Working or playing the violin?

March 14, 2011 02:10

It is monday morning. I am in the Theater in Basel. Normally I would have no chance on getting a practice room at this time on the 12th floor, but today I am lucky. It is "Fasnacht" in Basel and there is nobody practicing today. The Basler call Fasnacht the 3 most beautiful days of the year. Thousands of people belong to a clique, and like a traditional carnival, they are all in costumes. However, there is one really unique tradition: the Morgenstraich. At 4 am (no, I did not mess up pm and am) all the lights in the inner-city are turned off and thousands of people walk with huge lanterns, as well as little lanterns on their head. But even more impressing: they all play either the piccolo or the drum. Imagine thousands of little flutes, walking through the streets, accompanied by this rhythmical drumming. It is quite something spectacular. And although intonation or rhythm do not always have the highest priority, people have loads of fun "playing their instruments".

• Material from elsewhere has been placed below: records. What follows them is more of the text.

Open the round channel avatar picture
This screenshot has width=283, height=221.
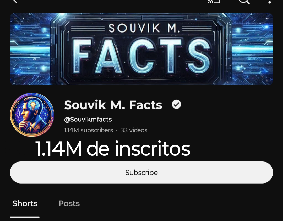point(32,115)
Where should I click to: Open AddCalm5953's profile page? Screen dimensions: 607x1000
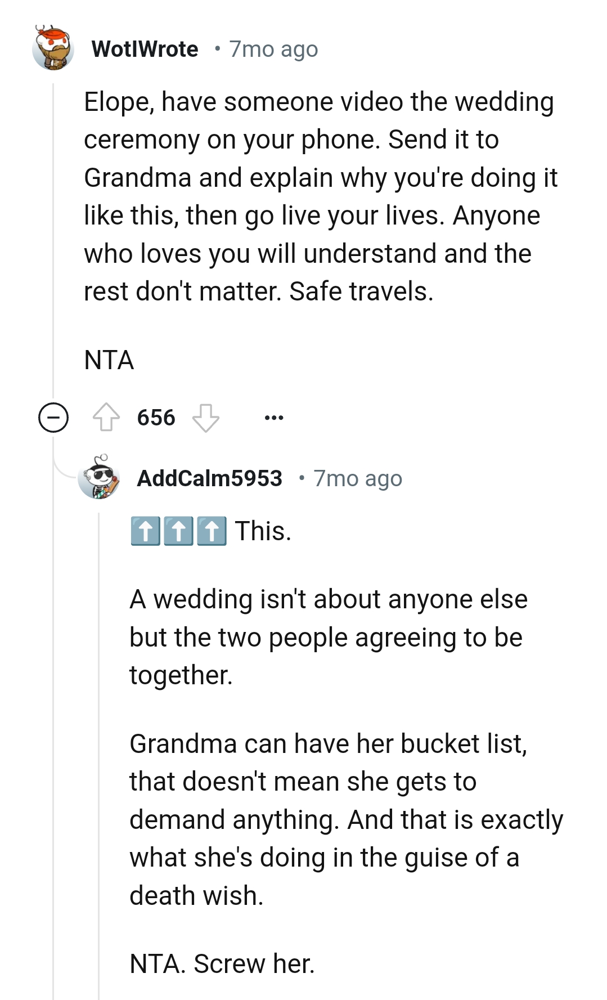(209, 479)
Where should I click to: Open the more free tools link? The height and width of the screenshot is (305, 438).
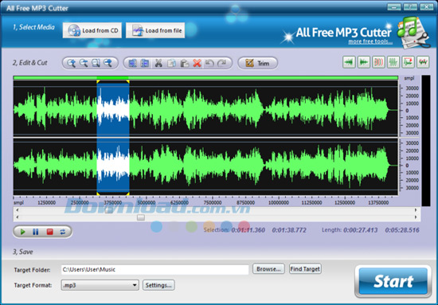[370, 41]
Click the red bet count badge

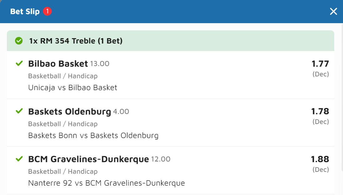pyautogui.click(x=47, y=12)
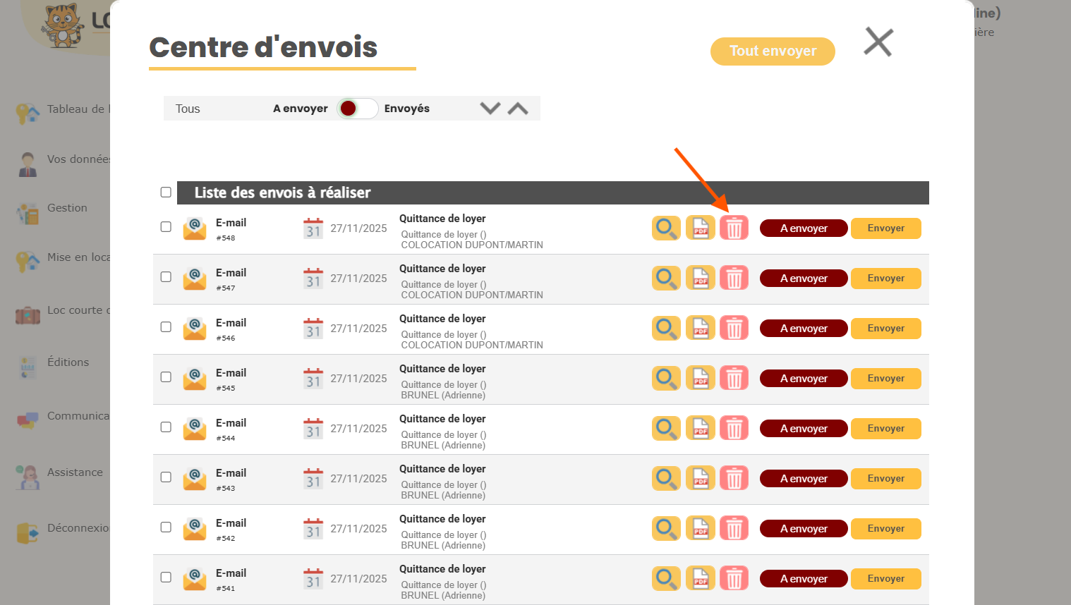Select the Tous filter option
The height and width of the screenshot is (605, 1071).
(188, 109)
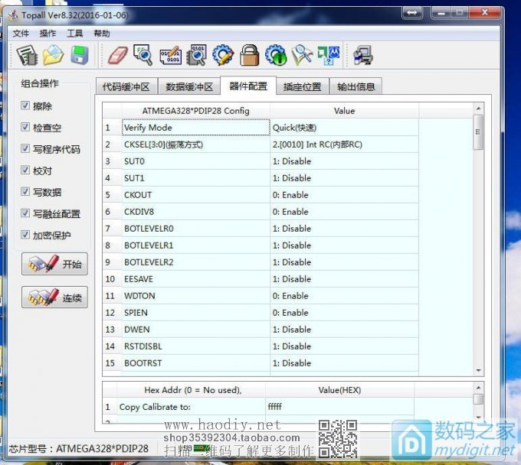This screenshot has width=521, height=465.
Task: Uncheck the 写融丝配置 checkbox
Action: click(x=26, y=213)
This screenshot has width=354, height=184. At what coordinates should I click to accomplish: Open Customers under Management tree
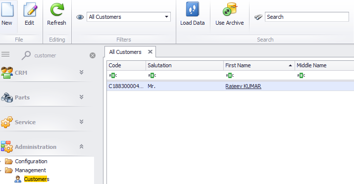37,179
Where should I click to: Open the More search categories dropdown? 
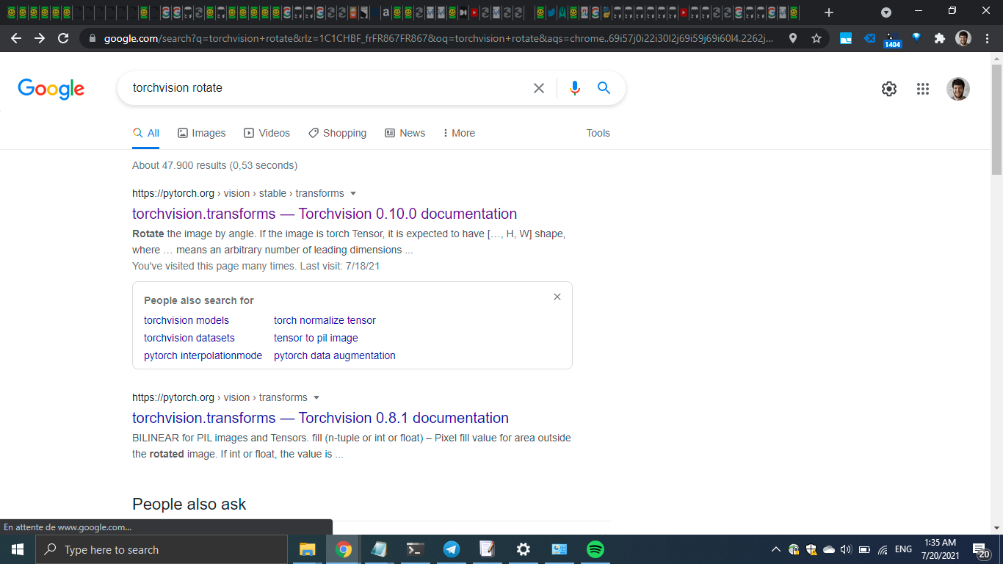click(458, 133)
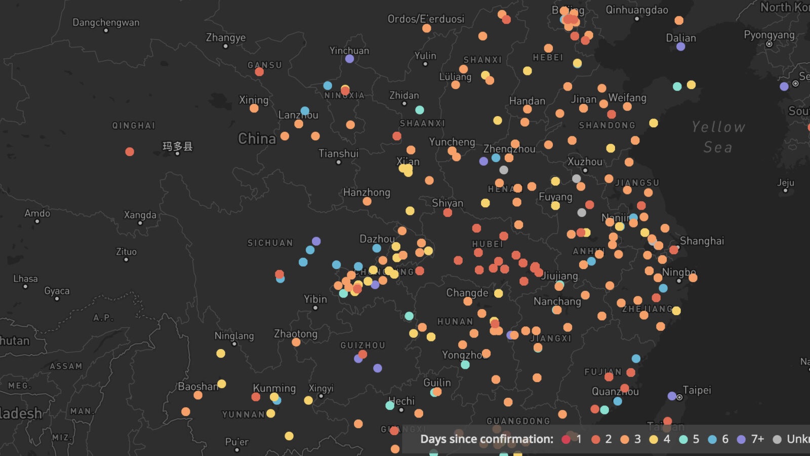Choose the purple '7+' days legend swatch
Viewport: 810px width, 456px height.
point(741,439)
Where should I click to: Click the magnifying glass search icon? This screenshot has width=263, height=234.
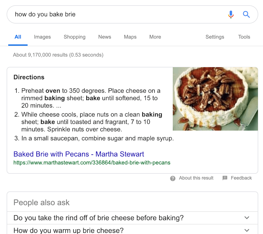click(x=246, y=14)
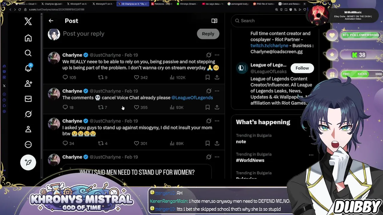Open the @LeagueOfLegends mention link

click(x=192, y=98)
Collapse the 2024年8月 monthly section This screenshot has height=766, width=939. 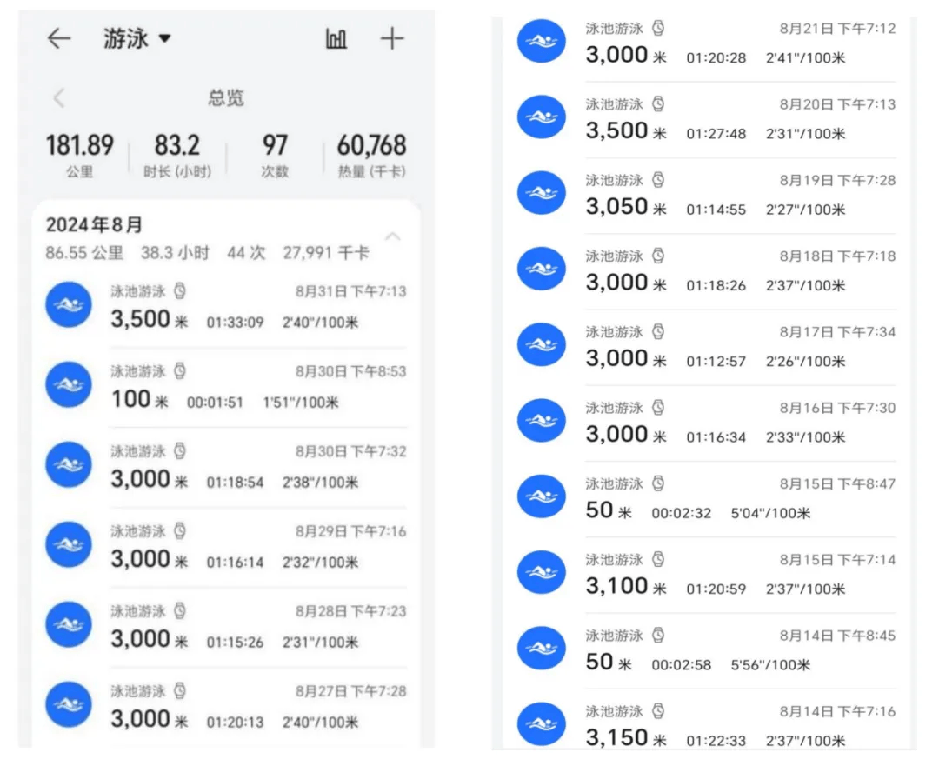click(x=394, y=236)
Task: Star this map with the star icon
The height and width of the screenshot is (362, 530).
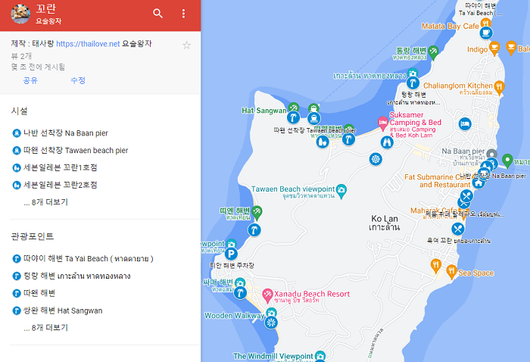Action: pos(187,45)
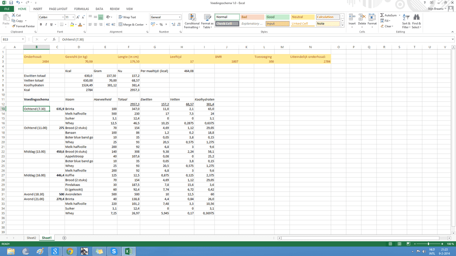Toggle Italic formatting
The image size is (456, 256).
click(x=46, y=25)
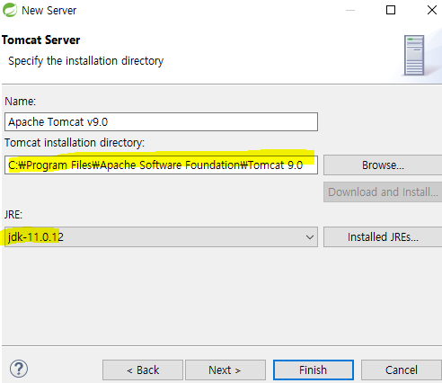
Task: Click the JRE: label
Action: coord(13,215)
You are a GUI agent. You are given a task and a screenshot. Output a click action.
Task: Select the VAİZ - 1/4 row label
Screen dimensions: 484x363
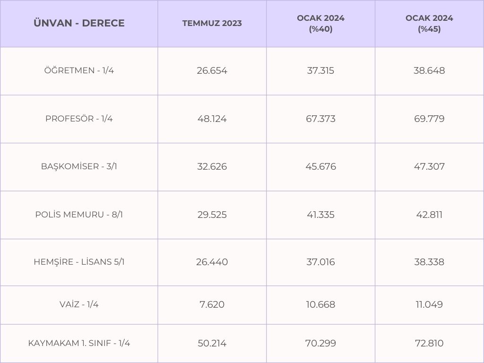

I am sure, that these people do not spend hours practicing with metronomes or tuners. They spend their time making music, enjoying playing together and being excited about the upcoming Fasnacht. It does make me wonder what happened to a lot of musicians and how it applies to myself. If we look at a youth orchestra, we see these youngsters sitting at the tip of their chair, hanging on to the conductor as if their life depended on it. I remember a concert where the string orchestra I was playing in, performed a wonderful Verklärte Nacht, and many of us played with tears in our eyes. However, looking to professional orchestra's, we often don't see people play their instruments, but "work their instruments". 


What happened? Where did we loose the joy of playing, like the joy that the people here at the Fasnacht, or like children are having? Somewhere along the line tuners and metronomes become more important. Maybe we had a teacher who would yell at us for playing the wrong note, a conductor who would tell us the entire section sounds like flushing a toilet (I am not joking, this has happened), our stand-partner next to us ran off with our life-partners (have heard more than one story about this), we have bills to pay, pensions to be build up, children to raise, etc. etc. Basically: life catches us, and we loose the ability to play. 


The sweet barista at Starbucks handed me a book last week, about creating motivating workplaces. One of the first things they talked about is about creating a playful environment. And I realized why we musicians have the best job in the world. It is our daily work to play. Play the violin, play the cello, the bassoon, whatever. We play with Beethoven, Mahler, Bach, Wagner. And then we rehearse to play together. But how many of us think that playing together means not being too late or too early, in tune with the others. But when we play, really play, don't a lot of those problems get solved automatically? If we play with our children and throw a ball, we don't think about catching the ball at the right moment, with the right hand. We just catch and when the ball drops, we smile and try again. We don't yell, we don't curse, we don't turn off. We run after the ball and go on with playing.


I have to go practice. And when it is out of tune, I will smile and try again. And I will keep smiling, even if it doesn't go as fast as I want. Because I do not "work the violin", no I PLAY the violin!!!